Assim, o partido seria o fio condutor para a formação intelectual dos operários,
mas como intelectual orgânico, ou seja, como classe de intelectuais hegemônica,
e conscientes de si como classe revolucionária, momento em que ocorre o que
Gramsci denomina por ''catarse'', isto é, quando a classe reconhece seu papel
histórico, superando a condição de classe em si, e ascendendo como classe para
si.17
(...) Partindo da distinção entre classe em si e classe para si, ele propõe
algumas funções peculiares do partido. Antes de tudo o partido deve difundir
a concepção de mundo da classe á qual pertence. (...) O intelectual do partido
novo deve ser o vetor da cultura das classes em ascensão no processo de
construção da nova hegemonia necessária á imposição do ''bloco histórico''
das classes subalternizadas. Como materialização antecipatória da nova
sociedade, o partido político dos trabalhadores agirá no interior da sociedade
civil, construindo a nova hegemonia, através da educação e da organização
social. (MAESTRI, Mário e Luigi Candreva, 2007, p 253).
17
COUTINHO, Carlos Nelson, o leitor de GRAMSCI, p 22.

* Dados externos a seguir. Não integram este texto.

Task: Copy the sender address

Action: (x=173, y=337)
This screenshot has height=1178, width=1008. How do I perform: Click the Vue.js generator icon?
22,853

Por essa razão, a ''catarse'' seria uma necessidade da classe operária, sua
consciência e sua formação intelectual. Gramsci considerava como pressuposto
para o trabalho da formação dos ''simples'', da passagem de sua consciência
comum á consciência filosófica, a relação entre os intelectuais e as massas.
(...) distingue, por um lado, entre o "grande intelectual", aquele que cria
novas concepções do mundo, e a massa dos demais intelectuais, que
difundem tais concepções; e, por outro, faz também uma decisiva distinção
entre "intelectuais orgânicos", que são gerados diretamente por uma classe e
servem para lhe dar consciência e promover sua hegemonia, e "intelectuais
tradicionais", que se vinculam a instituições que o capitalismo herda de
formações sociais anteriores (como as Igrejas e o sistema escolar) (...) Tarefa
de uma classe que busca hegemonia é não apenas criar seus próprios
intelectuais "orgânicos", mas também assimilar aqueles "tradicionais''.
(COUTINHO, Carlos Nelson, 2011, p 30).
18
COUTINHO, Carlos Nelson, o leitor de GRAMSCI, p 29.
Sua concepção dialética da história, ainda que não provida de toda a obra de
Marx, formulou novas concepções políticas e sociais, novas relações entre
intelectuais e novas concepções de mundo para a classe trabalhadora. Sua
contribuição filosófica e educacional, abriu caminhos para novas críticas a
economia política burguesa e novas estratégias de organização política. Por mais
que o atraso da unificação da Itália, da repressão do fascismo, das concepções
burguesas e revisionistas predominassem, nenhuma foi capaz de cessar as
contribuições teóricas e políticas deste sardo revolucionário.